How Julie Hanson's Cold Case Was Finally Solved After 49 Years

In July 1972, Julie Hanson of Naperville, Illinois, borrowed her brother's bicycle to go to a baseball game. However, according to KIRO News, she never came home that night. Her parents reported her missing, and the townsfolk and local police department organized a search party the following day. The bicycle was found on a gravel road, and Hanson's body was discovered in a cornfield not far away. Investigators deduced that she had been sexually assaulted and stabbed to death, at least 36 times. However, despite authorities' best efforts, Hanson's killer evaded capture for decades after her death.

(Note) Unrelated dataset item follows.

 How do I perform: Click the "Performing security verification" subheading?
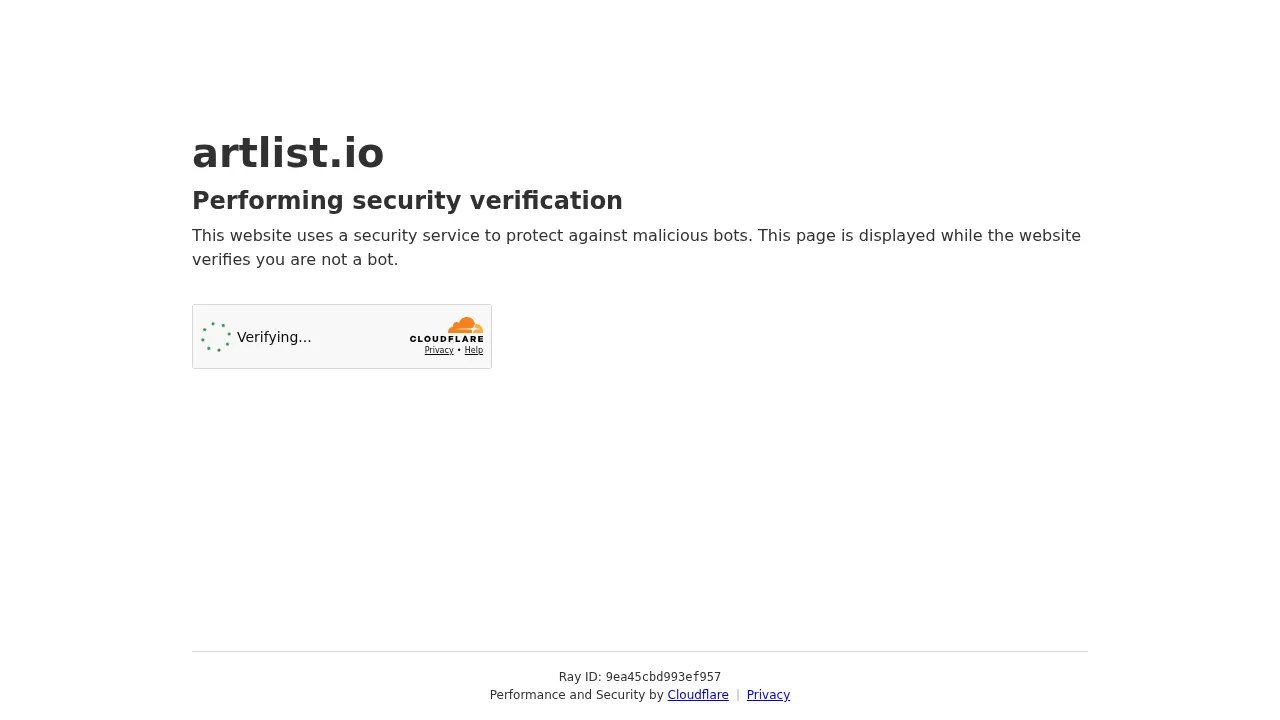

Still, the police working her case never gave up. Although the detectives assigned to it came and went, the department never closed her case, and their diligence finally paid off after 49 years of searching. "Unfortunately, the offender was not immediately found and our department never, in five decades, gave up looking for Julie's killer," said Naperville police Chief Robert Marshall. "The last 49 years, we've chased many leads, identified many suspects and all were eliminated through the exhaustive investigation of our detectives." But, just how did they do it? How did they finally catch Julie Hanson's killer after nearly half a century?

Police used DNA evidence to find Julie Hanson's killer

According to the Chicago Sun-Times, police in Minnesota arrested a suspect in Julie Hanson's case in June 2021. The man, Barry Lee Whelpley (pictured above), was extradited back to Illinois and his bail was set at $10 million. Whelpley, 76, was a neighbor of Hanson's at the time of her death. He was 27 years old when he allegedly raped and stabbed the 15-year-old Hanson. Although authorities did not reveal too much information about the evidence used to bring Whelpley in, Marshall did tell the media that it was thanks to "tremendous advancements" in the fields of "genealogy" and DNA testing.

Marshall was also very proud of his officers, contributing the justice they found for Julie and her family to their diligence, as well. He said they never considered the case to have gone "cold." They always had someone working on it. "We had Julie's picture on our desks in investigations for all these years," he said. For their part, Hanson's family released a statement in response to the news. "As you might assume, it has been a long journey for our family. We are forever grateful for all those who have worked on this case throughout the many years."